- **Instruction**
Could you write out the records, without any changes, from the line with "You are a GUI" to the line with "pos(377,164)", both of those lines included? Leave the pictures out of your answer.

>> Start

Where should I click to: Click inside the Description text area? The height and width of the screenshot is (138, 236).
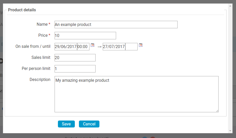pyautogui.click(x=137, y=94)
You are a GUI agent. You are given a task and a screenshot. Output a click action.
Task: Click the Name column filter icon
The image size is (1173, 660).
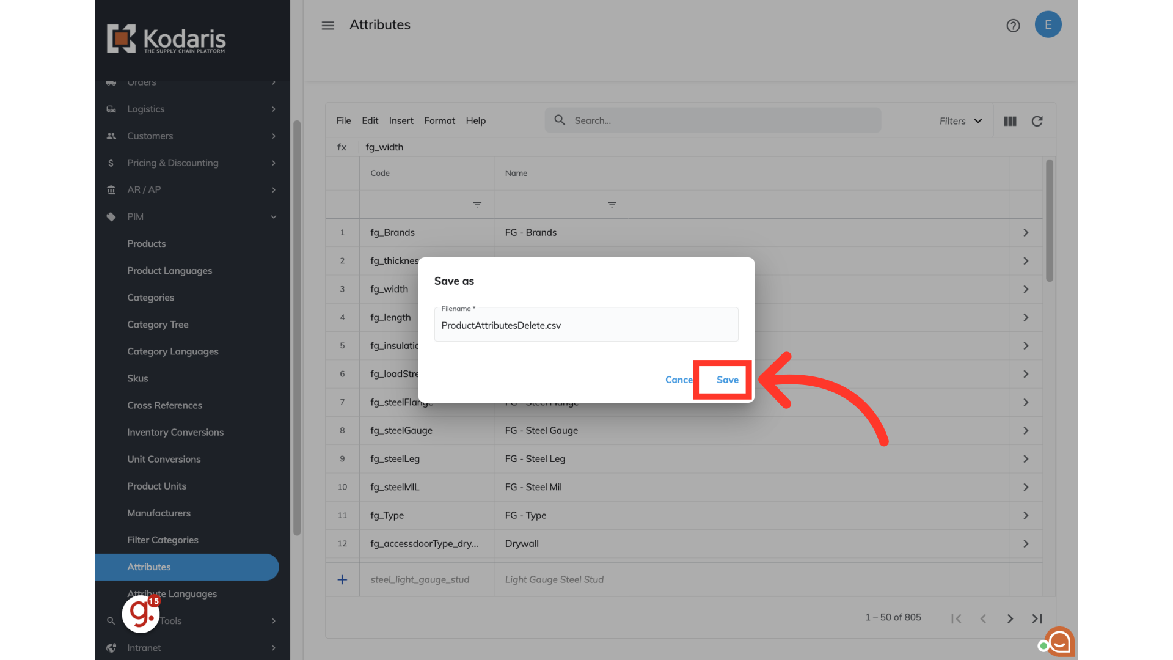[x=612, y=205]
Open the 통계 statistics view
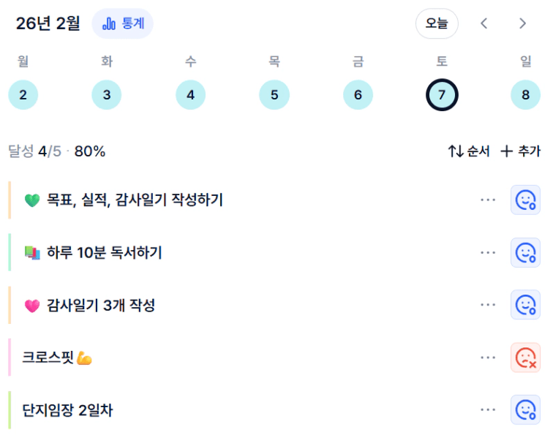This screenshot has height=435, width=553. click(122, 23)
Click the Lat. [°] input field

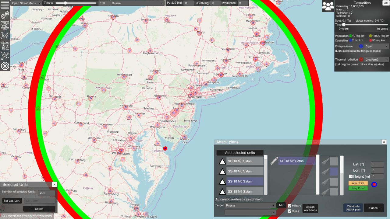pos(377,164)
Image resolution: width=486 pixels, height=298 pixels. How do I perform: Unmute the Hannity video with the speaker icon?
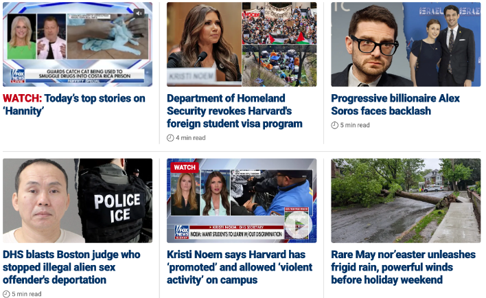[139, 13]
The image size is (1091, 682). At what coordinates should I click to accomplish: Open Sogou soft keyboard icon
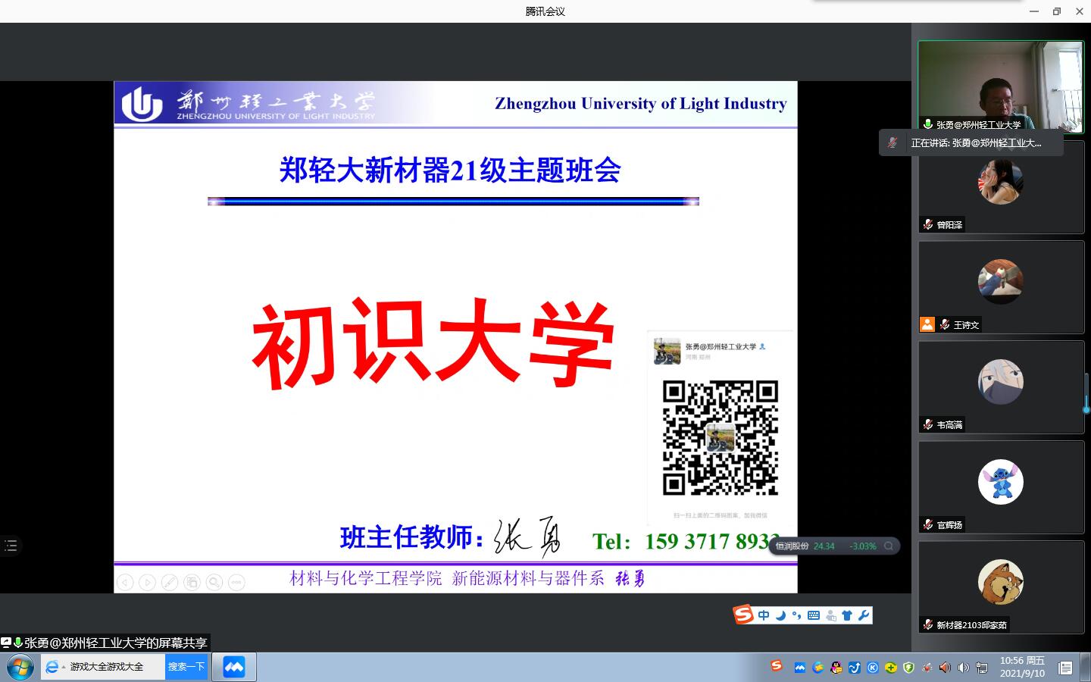pyautogui.click(x=813, y=615)
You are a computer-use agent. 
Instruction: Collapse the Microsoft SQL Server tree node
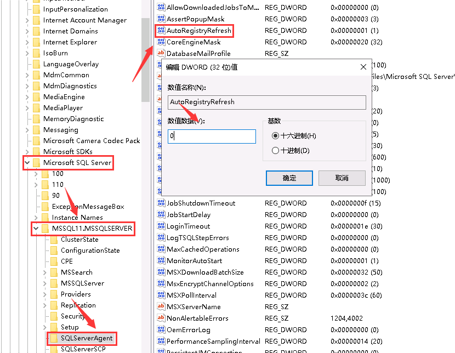coord(27,163)
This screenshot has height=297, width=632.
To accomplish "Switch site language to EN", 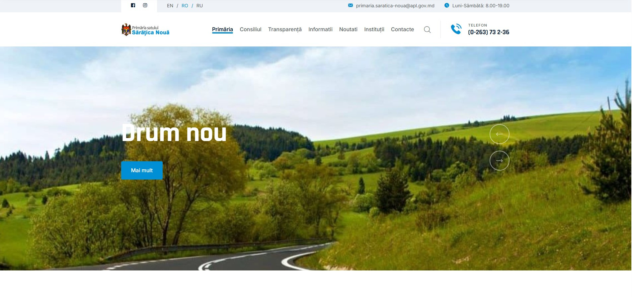I will [170, 6].
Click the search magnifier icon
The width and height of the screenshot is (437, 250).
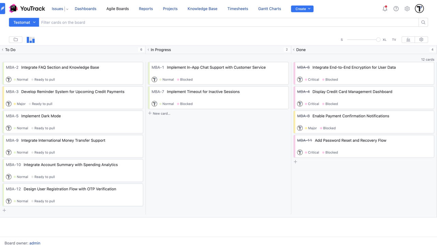423,22
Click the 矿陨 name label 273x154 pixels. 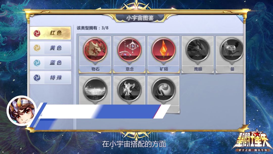tap(164, 69)
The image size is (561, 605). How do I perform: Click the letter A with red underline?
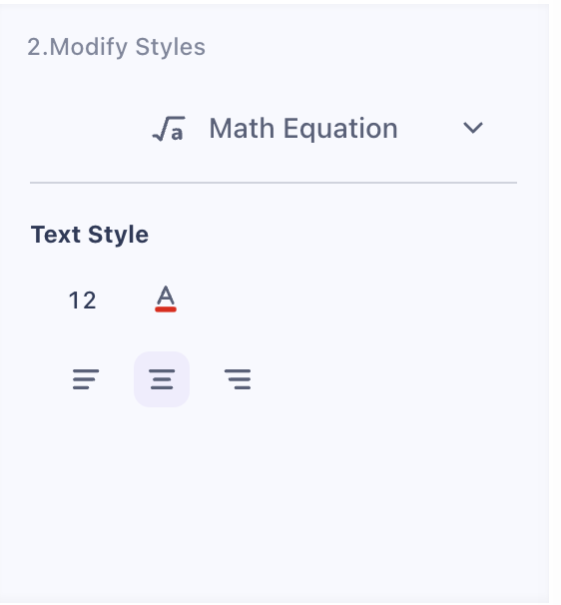click(166, 300)
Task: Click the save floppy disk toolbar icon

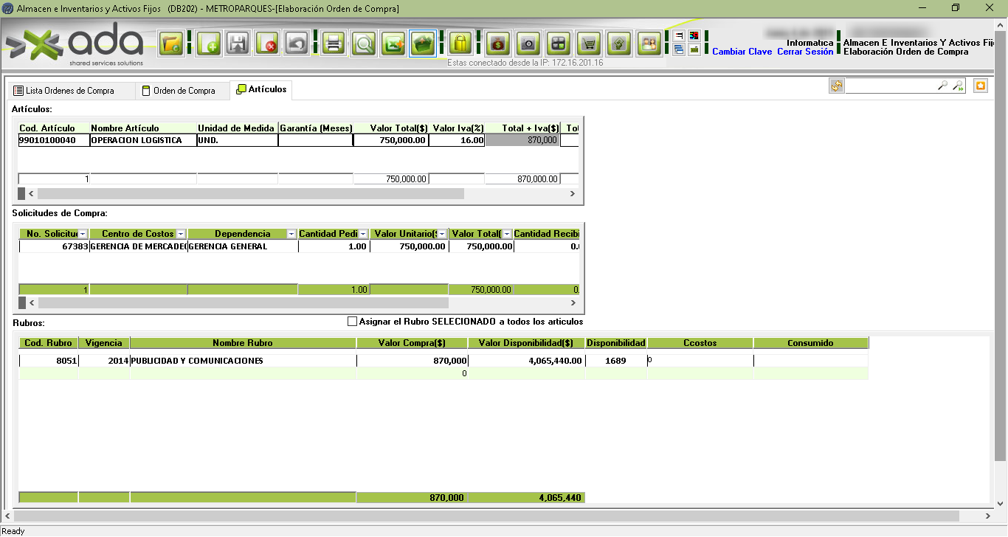Action: (x=238, y=44)
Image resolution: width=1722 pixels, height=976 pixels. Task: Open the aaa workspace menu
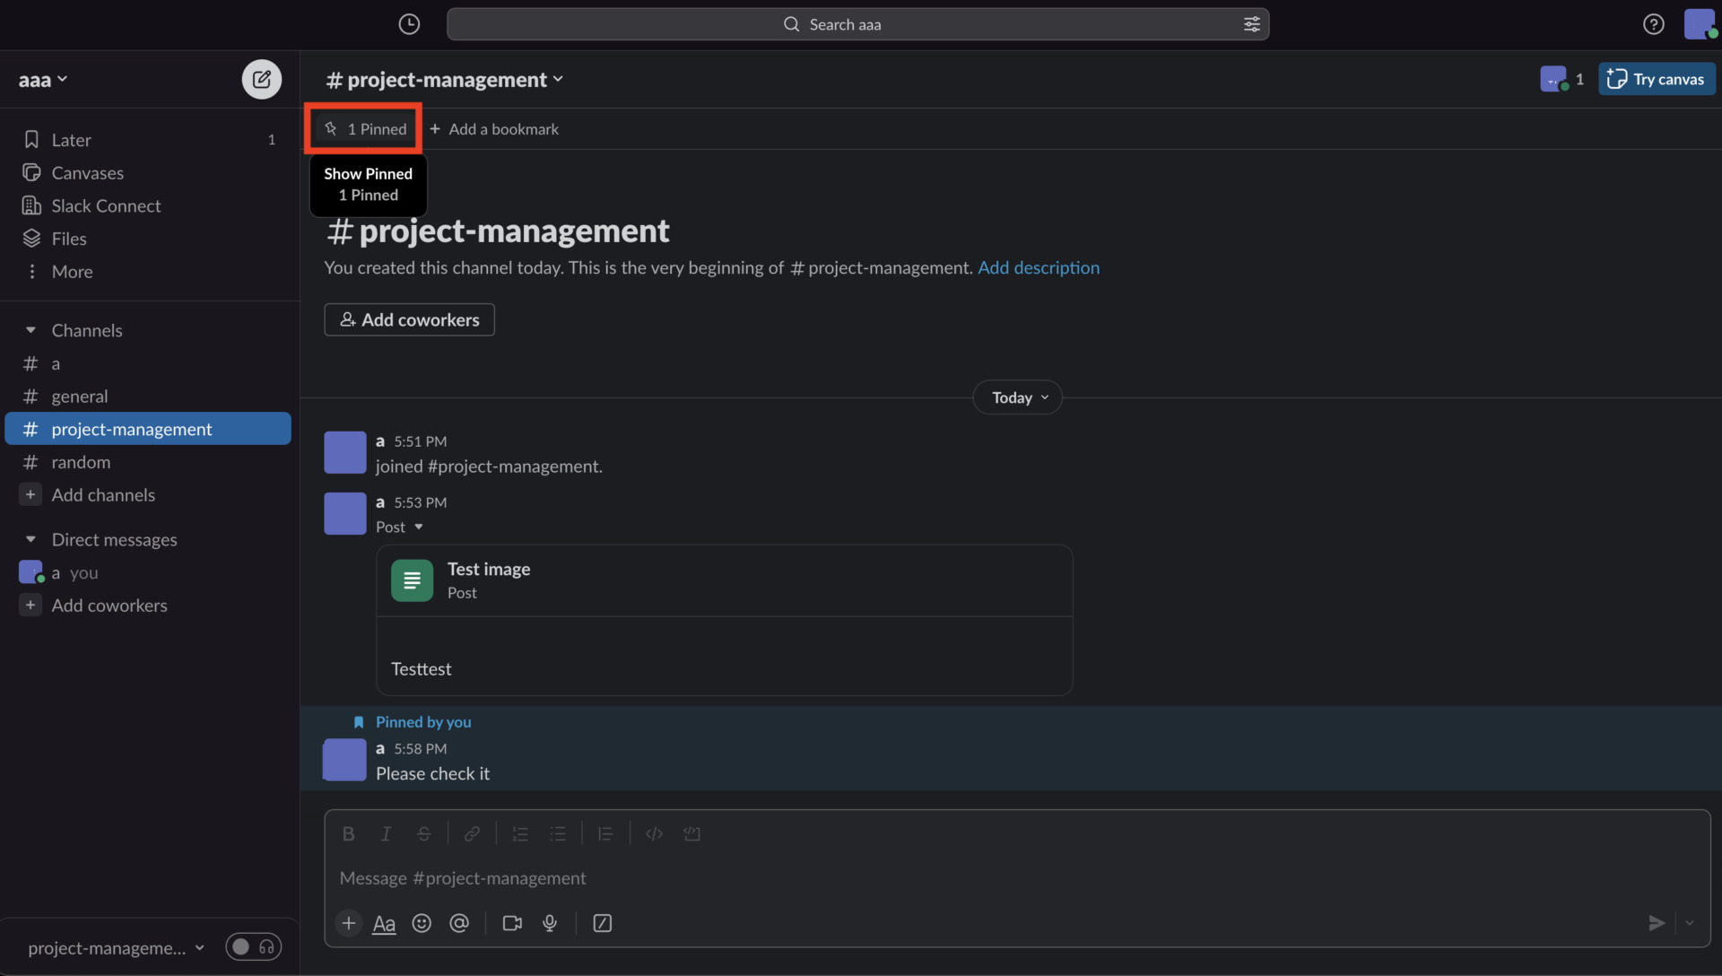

>> End

- **Written solution**
You are a GUI agent. You are given a task and a screenshot. Output a click action.
Task: Click the Name column filter icon
The image size is (1173, 660).
[x=612, y=205]
Open the 통계 statistics view
This screenshot has height=435, width=553. click(122, 23)
Click the Lat. [°] input field

pos(377,164)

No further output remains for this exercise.